This book is focused on practical software examples and data explorations. There are few equations, but a great deal of code. We especially focus on generating real insights from the literature, news, and social media that we analyze.
We don’t assume any previous knowledge of text mining. Professional linguists and text analysts will likely find our examples elementary, though we are confident they can build on the framework for their own analyses.

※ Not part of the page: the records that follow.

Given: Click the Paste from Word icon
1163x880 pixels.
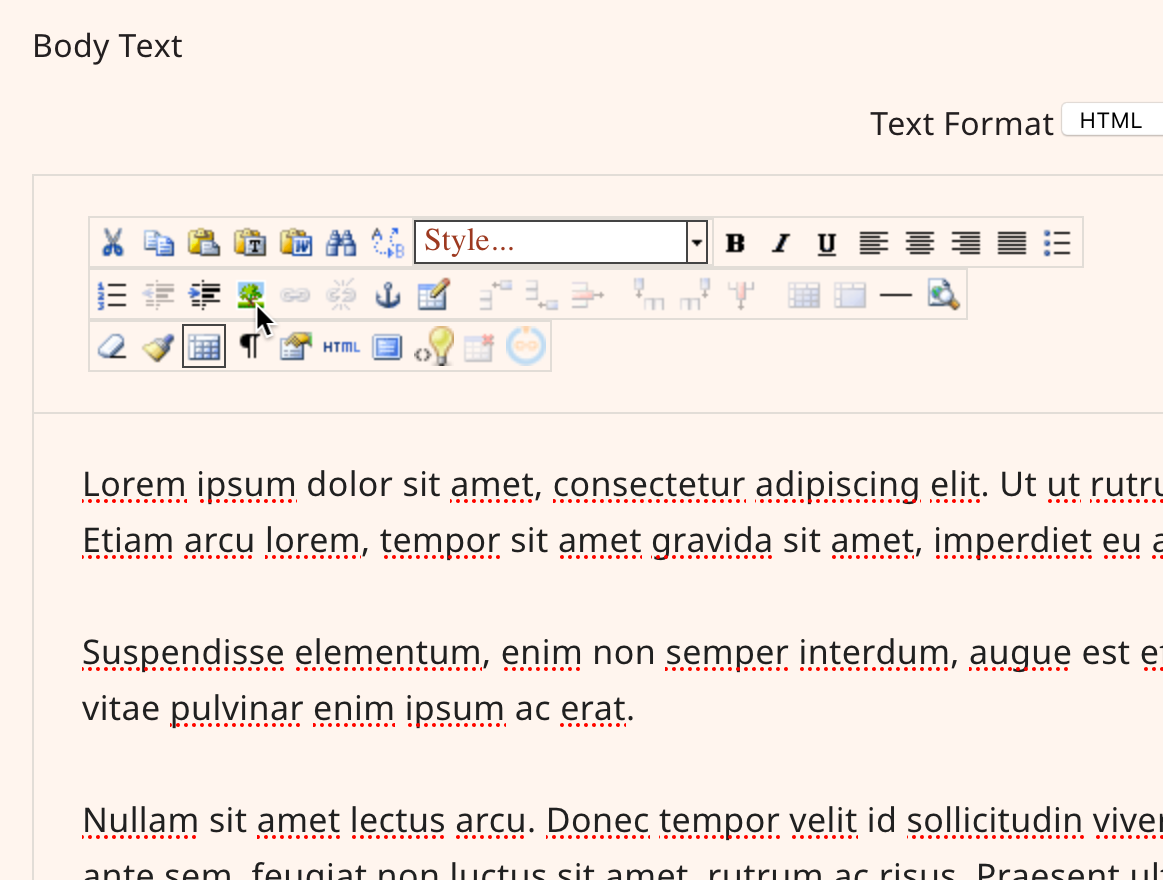Looking at the screenshot, I should pyautogui.click(x=295, y=242).
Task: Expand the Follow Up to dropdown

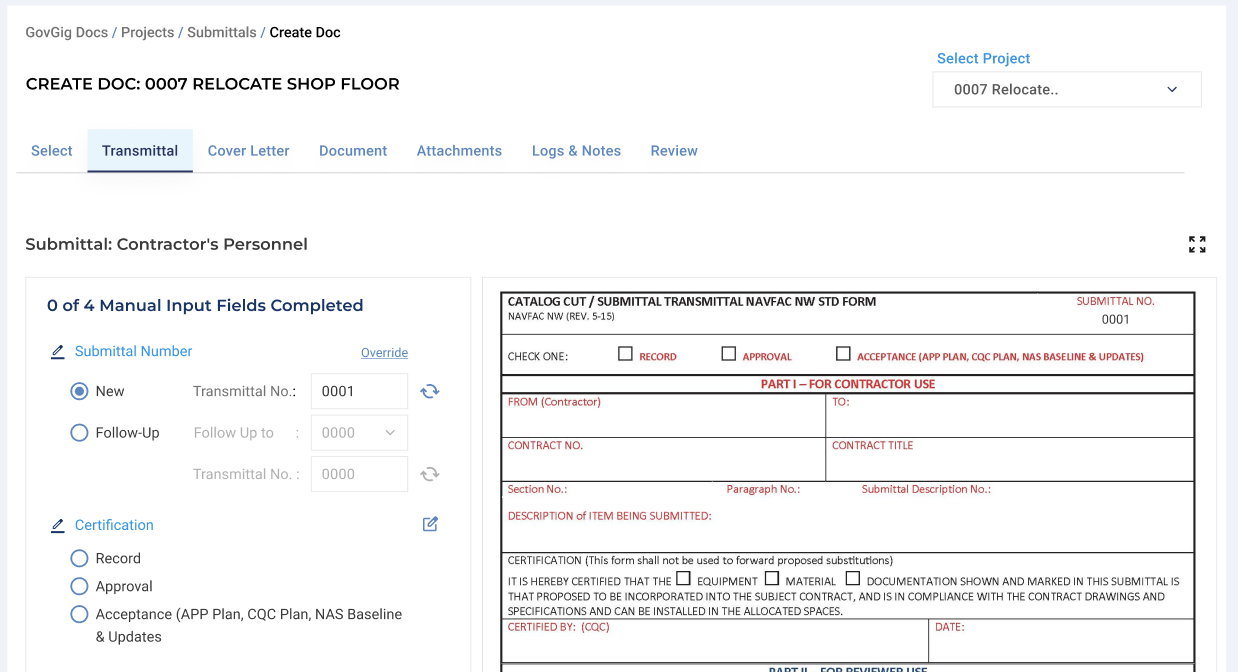Action: click(x=359, y=433)
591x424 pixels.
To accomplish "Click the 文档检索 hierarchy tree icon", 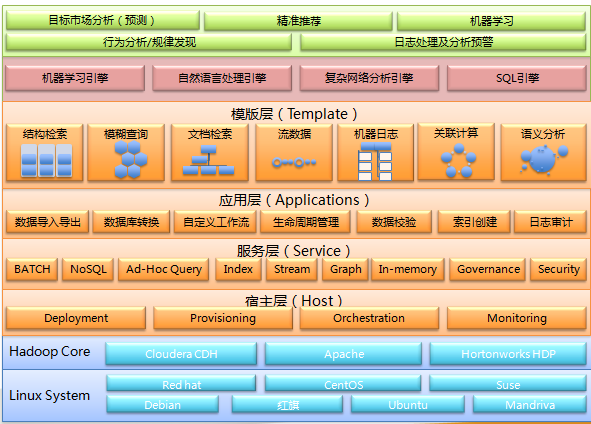I will coord(208,160).
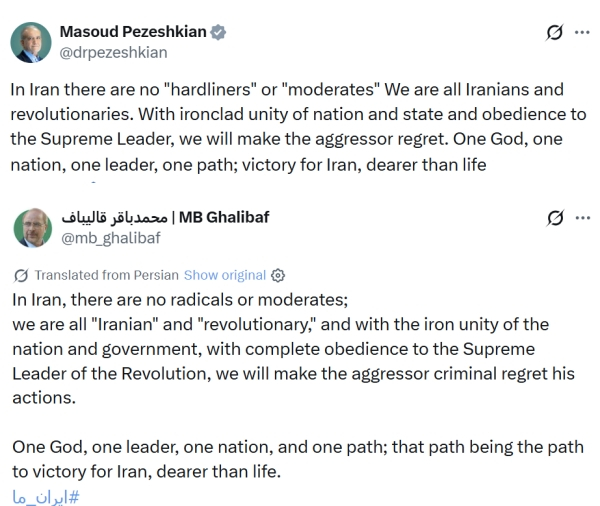Click the One God, one leader paragraph

pyautogui.click(x=297, y=458)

We do assume that the reader is at least slightly familiar with dplyr, ggplot2, and the %>% 'pipe' operator in R, and is interested in applying these tools to text data. For users who don’t have this background, we recommend books such as R for Data Science. We believe that with a basic background and interest in tidy data, even a user early in their R career can understand and apply our examples.
2) About Author
Julia Silge is a data scientist at Stack Overflow; her work involves analyzing complex datasets and communicating about technical topics with diverse audiences. She has a PhD in astrophysics and loves Jane Austen and making beautiful charts. Julia worked in academia and ed tech before moving into data science and discovering the statistical programming language R.
David Robinson is a data scientist at Stack Overflow with a PhD in Quantitative and Computational Biology from Princeton University. He enjoys developing open source R packages, including broom, gganimate, fuzzyjoin and widyr, as well as blogging about statistics, R, and text mining on his blog, Variance Explained.